I. The facts

On 13 and 14 January 2021, the Luxembourg Justice of the Peace rendered two judgments (1) which attracted quite a bit of interest among commercial lease lessors and lessees in Luxembourg.

In both cases, the lessees, exercising the commercial activities of café owner and textile seller, were sued for back payment of rent by the lessors, to which they responded by requesting a waiver or alternatively a reduction of the rent.

In support of their request, the lessees asserted that because of the legal and regulatory provisions adopted in the context of the fight against the COVID-19 pandemic, they were deprived of the enjoyment of the leased property and thus were not liable for payment of rent, or alternatively for payment of the entirety of the rent.

The court granted their requests by completely exonerating the textile seller commercial lessee from liability for payment of the rent and by granting a rent reduction 50% to the café owner lessee for the periods of required closure of businesses imposed by the Luxembourg authorities.

II. Reasoning of the court

To accommodate the request of the lessees, the court applied in a particular way a legal concept specific to synallagmatic contracts (that is contracts that provide for reciprocal obligations of the parties, as is the case with a lease agreement): "risk theory ".

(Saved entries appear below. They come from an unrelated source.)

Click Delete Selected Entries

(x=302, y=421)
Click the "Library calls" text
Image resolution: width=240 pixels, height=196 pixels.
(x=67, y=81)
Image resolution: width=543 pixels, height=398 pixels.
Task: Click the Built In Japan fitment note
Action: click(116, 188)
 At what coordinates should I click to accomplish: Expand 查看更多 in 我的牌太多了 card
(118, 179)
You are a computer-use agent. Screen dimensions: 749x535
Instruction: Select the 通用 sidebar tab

In reality, this theory is now new and was notably earmarked by a judgment of the Belgian Court of Cassation of 27 June 1946 (2). It has also already found applicability in Luxembourg jurisprudence (3).

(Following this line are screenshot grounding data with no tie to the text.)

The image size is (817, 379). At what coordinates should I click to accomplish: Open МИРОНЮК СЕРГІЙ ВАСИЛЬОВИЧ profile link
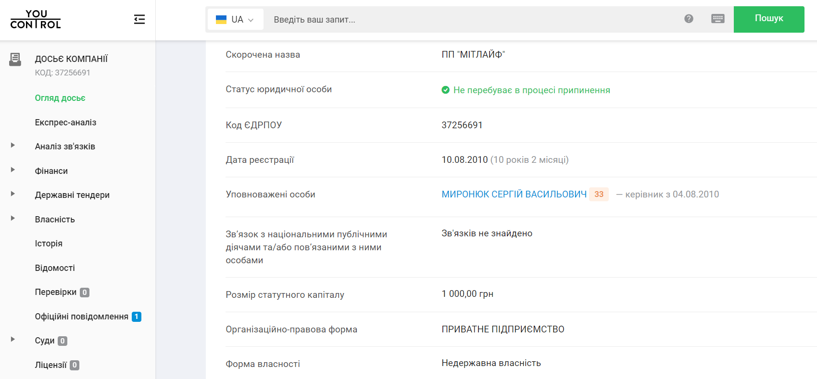(514, 194)
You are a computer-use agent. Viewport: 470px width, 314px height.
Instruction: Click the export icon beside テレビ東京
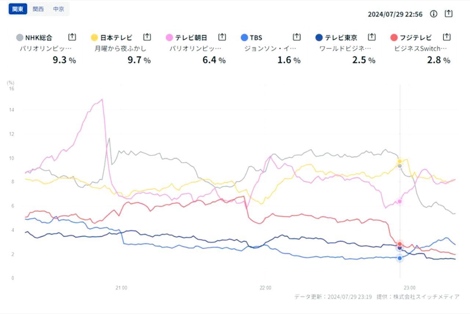(x=372, y=37)
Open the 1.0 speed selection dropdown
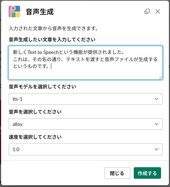Screen dimensions: 170x187 (x=85, y=149)
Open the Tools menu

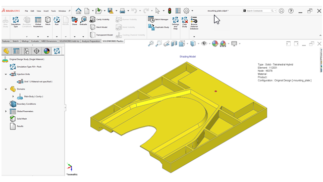[x=53, y=11]
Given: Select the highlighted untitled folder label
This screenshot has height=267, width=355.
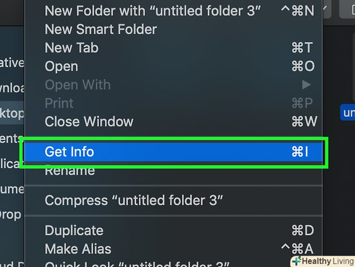Looking at the screenshot, I should (x=348, y=113).

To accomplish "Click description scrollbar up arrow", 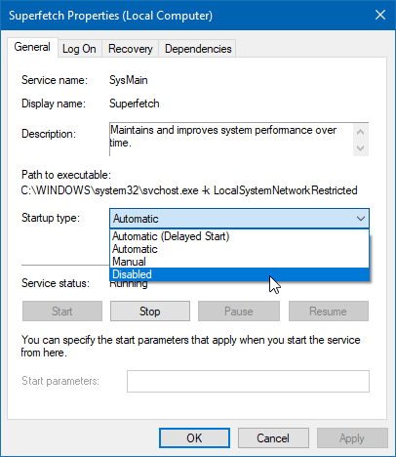I will coord(361,132).
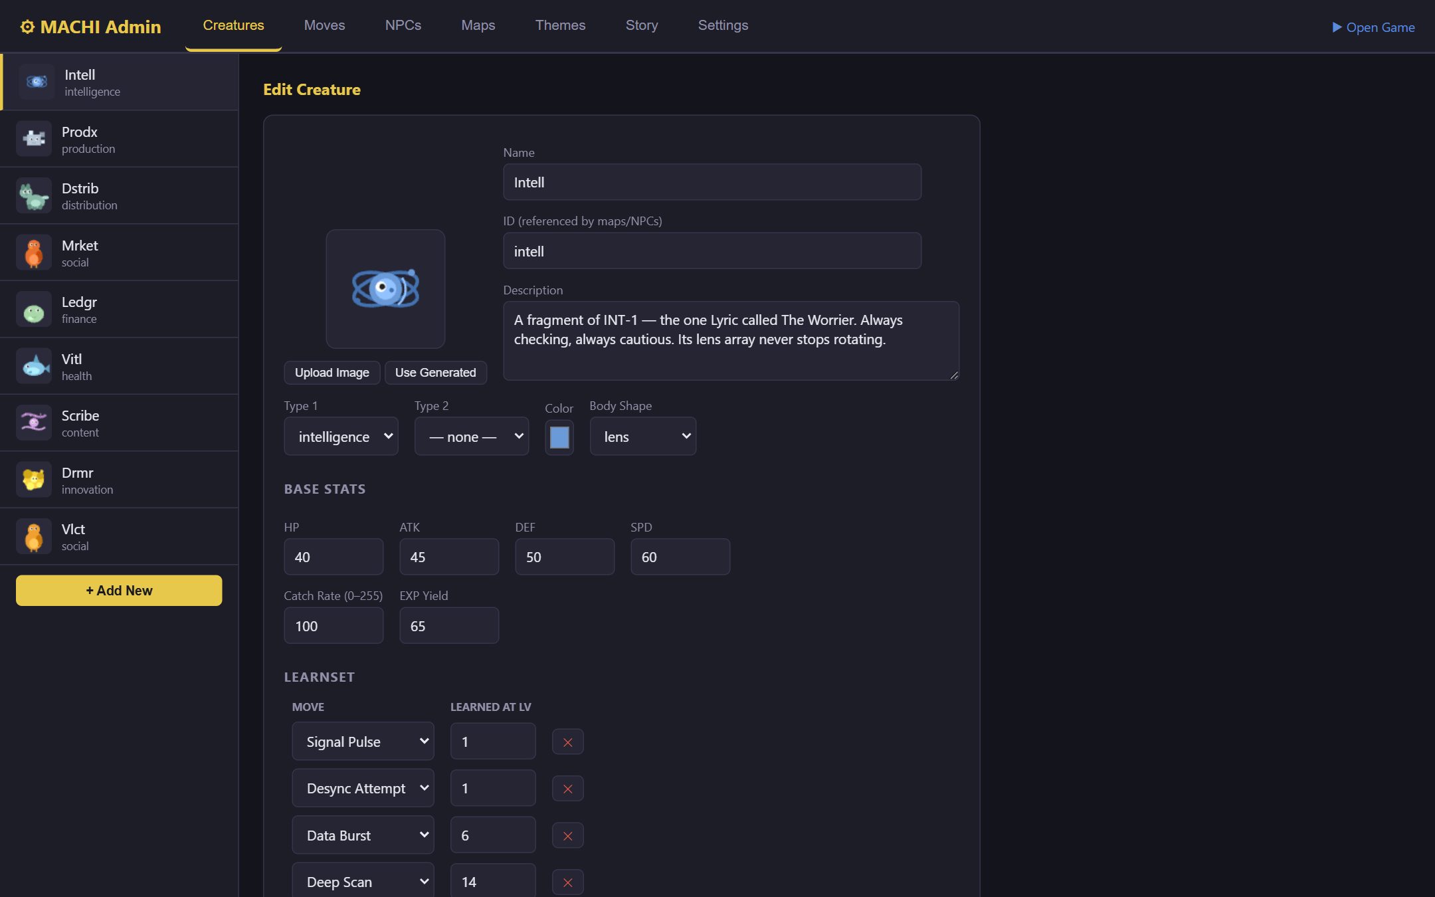Image resolution: width=1435 pixels, height=897 pixels.
Task: Select the Dstrib creature icon
Action: pos(34,195)
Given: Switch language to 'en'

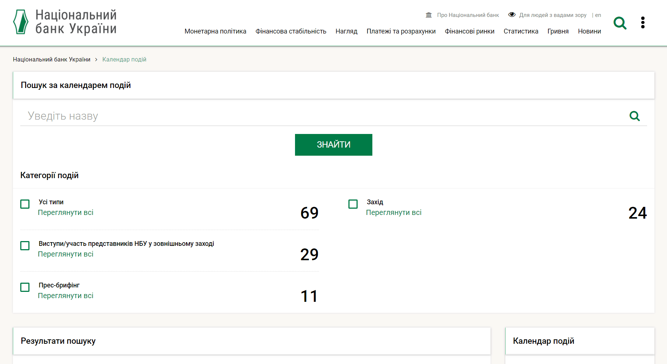Looking at the screenshot, I should click(x=598, y=15).
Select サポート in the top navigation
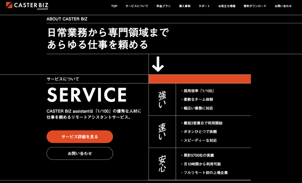Image resolution: width=302 pixels, height=183 pixels. [204, 6]
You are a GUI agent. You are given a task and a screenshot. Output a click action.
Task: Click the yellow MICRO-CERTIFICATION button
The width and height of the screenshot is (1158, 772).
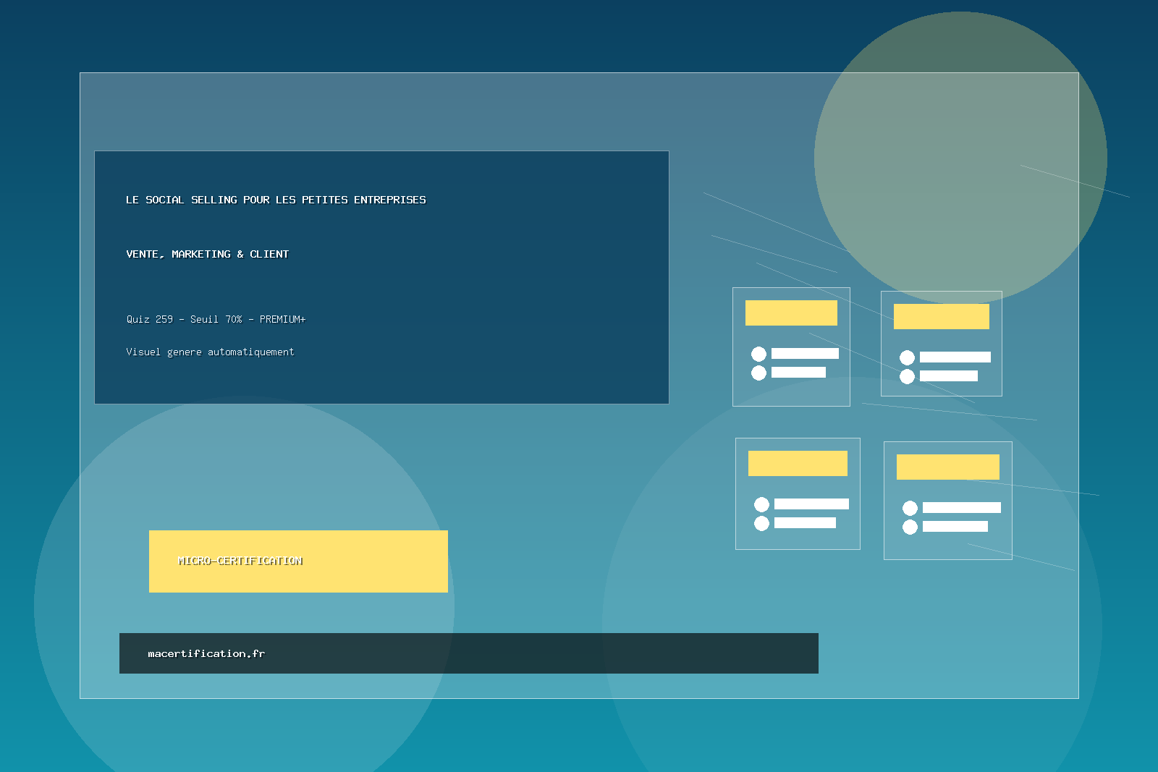[x=298, y=561]
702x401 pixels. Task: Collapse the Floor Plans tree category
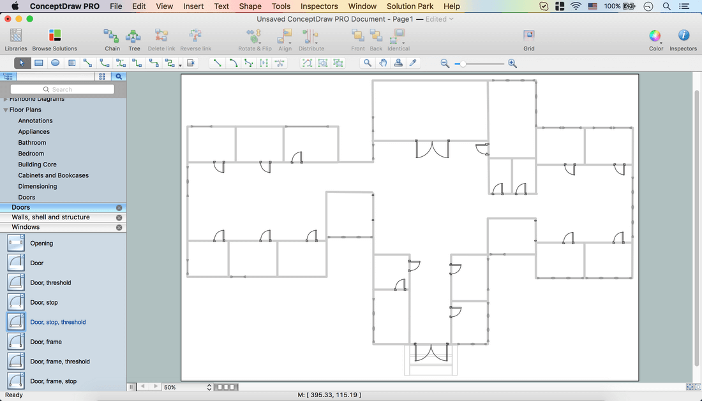(6, 110)
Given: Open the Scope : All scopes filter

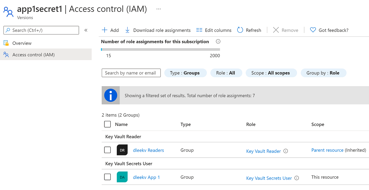Looking at the screenshot, I should click(271, 73).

According to risk theory, the extinguishment of obligations pursuant to a case of force majeure of one party results in the extinguishment of the corresponding obligations of the other party and, as applicable, justifies the recission of the contract.

Several articles of the Civil Code apply this principle, including Article 1722 which provides that if, during the lease period, the leased object is completely destroyed pursuant to a case of force majeure, the lease is automatically terminated; and if it is only partially destroyed, the lessee may, according to the circumstances, request either a reduction of the rent or the termination of the lease.

In other words, because the lessor is no longer able to fulfill its main contractual obligation, that of making available to the lessee the peaceful enjoyment of the rented premises because of a case of force majeure leading to their destruction, it may not claim the consideration which is the payment of the rent.

Based on a broad reading of, if not by analogy to, this article the court granted the lessees’ requests by holding that risk theory applied not only to cases of material loss of the leased object, but also in cases of legal loss of the peaceful enjoyment thereof:

"the required closing of the leased premises thus makes it impossible for the lessor to provide the enjoyment of the leased premises, such that the lessee is, by application of Article 1722 of the Civil Code, also from its obligation to pay the rent and the costs associated with the use of the premises". (4)

The court also deemed that the fact that the textile seller lessee had not developed an alternative use by selling its merchandise via the internet had no impact on the resolution of the dispute, because in any case that would not have been able to provide it effective enjoyment of the leased premises.

With respect to the other file, the café owner only requested a 50% reduction of the amount of rent for the lockdown period, so the court was not able to grant it total exoneration.

We also note that while the court held that the impossibility of using the leases premises according to its purpose may exonerate the tenant from its obligation of payment, that is not the case if unexpected events result in the simple decrease in the lessee’s profits, without preventing it from using the leases premises according to their purpose. (5)

These judgments are not final and an appeal is probable in light of the enormous financial implications that a lasting recognition of this jurisprudence could have in Luxembourg.

III. Best practices

While to our knowledge Luxembourg case law has never yet adjudicated on whether Article 1722 of the Civil Code is of public order, the French Court of Cassation explicitly recognized its supplementary nature, thus allowing the parties the option of contractually excluding the application of this disposition. (6)

It does not seem unreasonable to think that, as in many other matters, Luxembourg courts could follow the same approach as the French jurisprudence to recognize the supplementary nature of Article 1722 of the Civil Code.

In light of the above, the lessors would thus be wise in future to insert in their commercial lease agreements a clause putting exclusively at the lessee’s expense risks associated with a new long-term closure of leased establishments, or providing for an allocation of the risks which is clearly defined from the start.


(1) J.P. (Luxembourg), 13 January 2021, n°94/21 ; J.P. (Luxembourg), 14 January 2021, n°124/21.

(2) Cass. (be), 27 juin 1946, Metro Goldwyn decision, Pas., 1946, I, 270.

(3) For example, T.A. (Luxembourg), 11 January 2008, n°109833 ; T.A. (Luxembourg), 16 January 2009, n°116672; J.P. (Esch-sur-Alzette), 30 March 2012, n°1015/12.

(4) J.P. (Luxembourg), 14 January 2021, op. cit., p. 15.

(5) J.P. (Luxembourg), 13 January 2021, op. cit., p.4.

(6) Cass. (fr.), 17 December 2015, n°14-23.385.